Wisdom from my favourite cartoonist, Australian mystic Michael Leunig. Simply brilliant!
Two human beings using very different information to answer very different questions and coming up with oh-so-different answers. I love the trellis mimicking the graph and curvy, upward spiraling green shoots parodying the downward-plummeting red zig-zags. Most of all a simple, smiling woman looking tenderly down as water wets earth in counterpoint to an upwardly gazing executive, mouth down-draped and shoulders slumped under the weight of a lead grey suit and unfulfilled expectations. Simple... Brilliant. Simply brilliant!
They're monitoring-using systemic information to answer system questions. We can imagine the questions their respective monitoring systems are answering. Totally different."Wasn't the bright sun lovely and the breeze pleasant on my way to work this morning ? (and my washing will be dry) vs. "Are the cheap products from China affecting our profits?". Yep, totally different. No, wait! They have the same deep question: "Is my world a good place today?" Monitoring differently- looking at different dimensions- they're extracting different answers. From the same question, the same world.
So it is with development projects. Our monitoring questions determine the world we see. In Afghanistan I'm with a team running an excellent clinic. Their monitoring- information on patients seen, diagnoses, treatments, how long for a consult (they really gave patients time), and even patient's satisfaction (asked of patient and family in the waiting room) tells them they're good. Excellent in fact. The project (rightly) see themselves as an excellent clinical service. But they did not see what they did not look at- a service parallel to government, few discharges, little information on changes in peoples lives in the community, no information on social determinants that create the problems they treat. They see the patients who come but not the ones who do not: women locked in compounds, children not valued enough to be brought to them, poor people who can't afford the transport, people without the education to know these are not djinns but medically treatable problem, people in rural areas.... All unmonitored. Unseen.

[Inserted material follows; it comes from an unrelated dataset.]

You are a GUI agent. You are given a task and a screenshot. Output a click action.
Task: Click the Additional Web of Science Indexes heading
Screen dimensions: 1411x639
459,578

The take home message? Perspectives control the world we see. India confirmed that for me on arrival back from Afghanistan. My India, this secular democracy where those not of the dominant religion or caste are discriminated against. Tired and dishevelled, wearing Afghani clothes, bearded, with a backpack on my back and a bag tied up with string (Its zip burst) on my shoulder I took a metro from Indira Gandhi International Airport to New Delhi station. I had a few hours before my train home and needed a place to sit. Paharganj opposite the station is a traveller's hangout, where western tourists, backpacked and bebangled, first wash up in India. They are accosted by touts offering hotels and restaurants and city tours and rickshaws. Every time I go there with a backpack (the universal symbol for "traveller") I am similarly hassled. Paharganj vendors see a backpack and see an opportunity. Ready to fend off the touts I headed for a cafe I know, where for the price of a chai I get a breezy rooftop, a view and WiFi.
Last week, in Afghan clothes, bearded, backpacked, dishevelled and toting a scrappy tied-up-with-string bag I got not one offer of a hotel, rickshaw or city tour. Not one. The young man at "my" cafe who has welcomed me (or at least my money) many times before did not recognize me. Though unwelcoming he did, unwillingly, serve me a chai. There were a couple of tourists there, but plenty of space. Space for Western tourists, for a New Zealand/Indian development specialist even. Not for a muslim Afghan. As I draineded my chai, dregs still warm in the cup, the waiter suggested to me it was time to leave.
Ah, yes we see what we're looking for. Boundary decisions, what is in and what's out. There are practical reasons to make them, but the cost is missed opportunities. They guy at the cafe will never know he missed selling me breakfast last week because he drew a line and an Afghan muslim was on the other side of the definition of who he wanted in his hotel. I did not get breakfast, he missed an opportunity. I do the same. How often do I exclude people and important things from development decisions. How often do I miss opportunities because I'm looking the wrong way? I don't know, because I only see what I see.
As Michael Leunig says "See the world you look for. Red lines or green curves- its a choice."